1. Sanitize certificate fields before use
Extract and validate certificate fields against a strict allowlist before any usage. For instance, if a Common Name is expected to match a known user identifier, enforce a regex pattern that excludes shell metacharacters or control characters:
use axum::{routing::get, Router, extract::ConnectInfo};
use axum::http::header::HeaderName;
use openssl::ssl::SslStream;
struct SslInfo {
peer_certificate: Option<Vec<u8>>
}
async fn safe_handler(ConnectInfo(info): ConnectInfo<SslInfo>) -> String {
let cn = extract_and_validate_cn(&info.peer_certificate)
.unwrap_or_else(|| "unknown".to_string());
// Safe: cn is guaranteed to match expected pattern
format!("User-{{}}", cn)
}
fn extract_and_validate_cn(cert_bytes: &Option<Vec<u8>>) -> Option<String> {
let cert = cert_bytes.as_ref()?;
// Decode PEM/DER and extract CN (simplified)

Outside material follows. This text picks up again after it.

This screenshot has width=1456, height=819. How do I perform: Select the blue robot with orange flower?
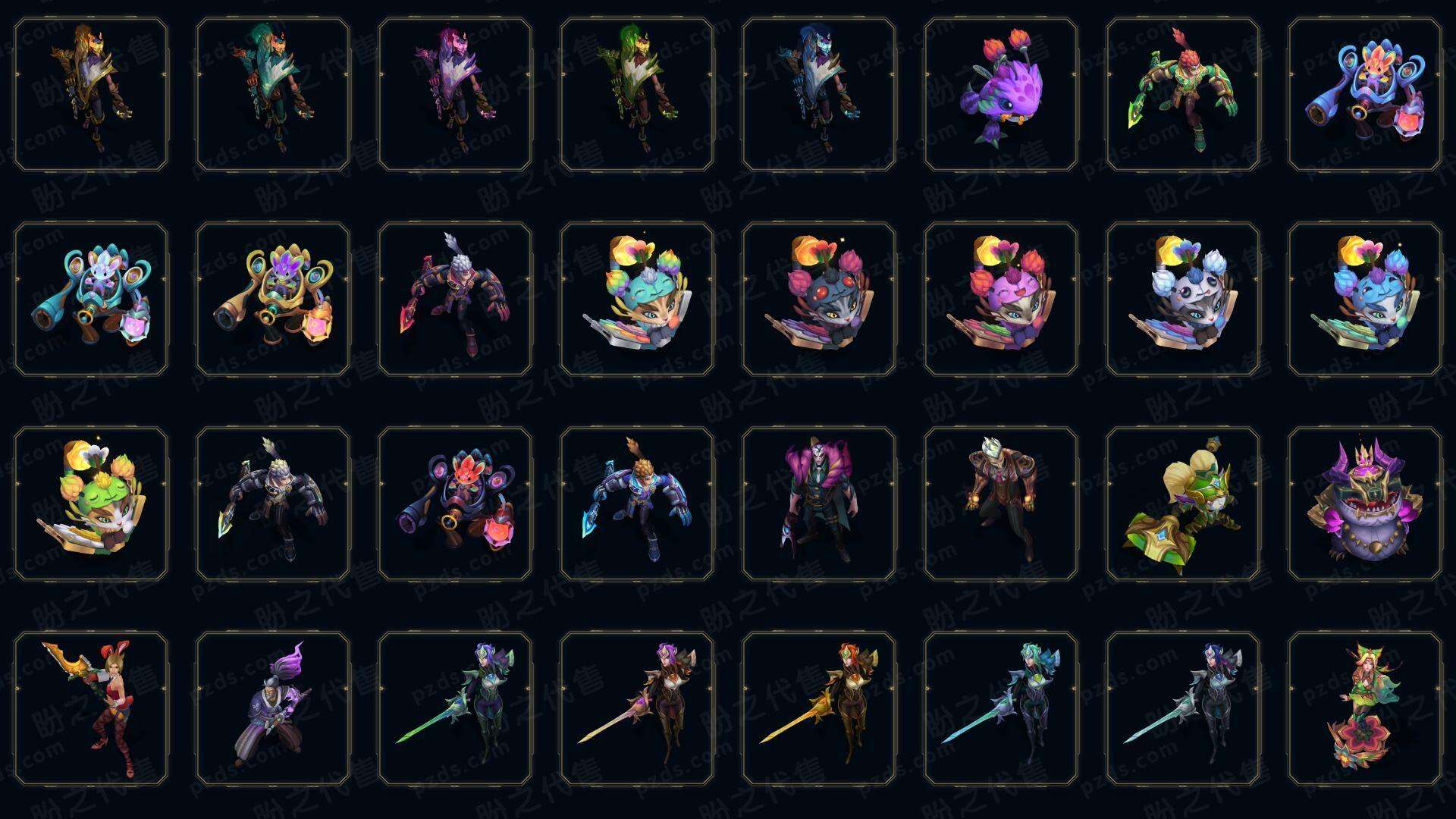pyautogui.click(x=1365, y=95)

let cn = parse_certificate(cert).ok()?;
// Allow only alphanumeric, underscore, hyphen, dot
let re = regex::Regex::new(r"^[a-zA-Z0-9_.-]+$").ok()?;
if re.is_match(&cn) { Some(cn) } else { None }
}
2. Use parameterized APIs instead of shell commands
Avoid invoking shell commands with certificate-derived arguments. Prefer native APIs or parameterized queries. For example, instead of calling a shell script to fetch permissions, use a Rust function that maps the CN to permissions directly:
async fn get_permissions_safe(user_id: &str) -> Result<String, Box<dyn std::error::Error>> {
// Map user_id to permissions via a safe lookup, not shell
let permissions = match user_id {
"alice" => "read,write",
"bob" => "read",
_ => "none",
};
Ok(permissions.to_string())
}
async fn handler(ConnectInfo(info): ConnectInfo<SslInfo>) -> String {
let cn = extract_and_validate_cn(&info.peer_certificate).unwrap_or_default();
get_permissions_safe(&cn).await.unwrap_or_default()
}
3. Escape or reject input in templates
If using a template engine, ensure that mTLS fields are either escaped or that the engine’s auto-escaping is enabled. For Tera, configure the environment to autoescape and never pass raw certificate strings into template contexts without validation:
use tera::{Tera, Context};
let mut tera = Tera::default();
tera.add_template("user.html", "User: {{ cn | e }}").unwrap();
let mut ctx = Context::new();
ctx.insert("cn", &validated_cn); // validated_cn is safe
let rendered = tera.render("user.html", &ctx).unwrap();
These practices ensure that mutual TLS authentication enhances security without introducing injection risks through certificate metadata.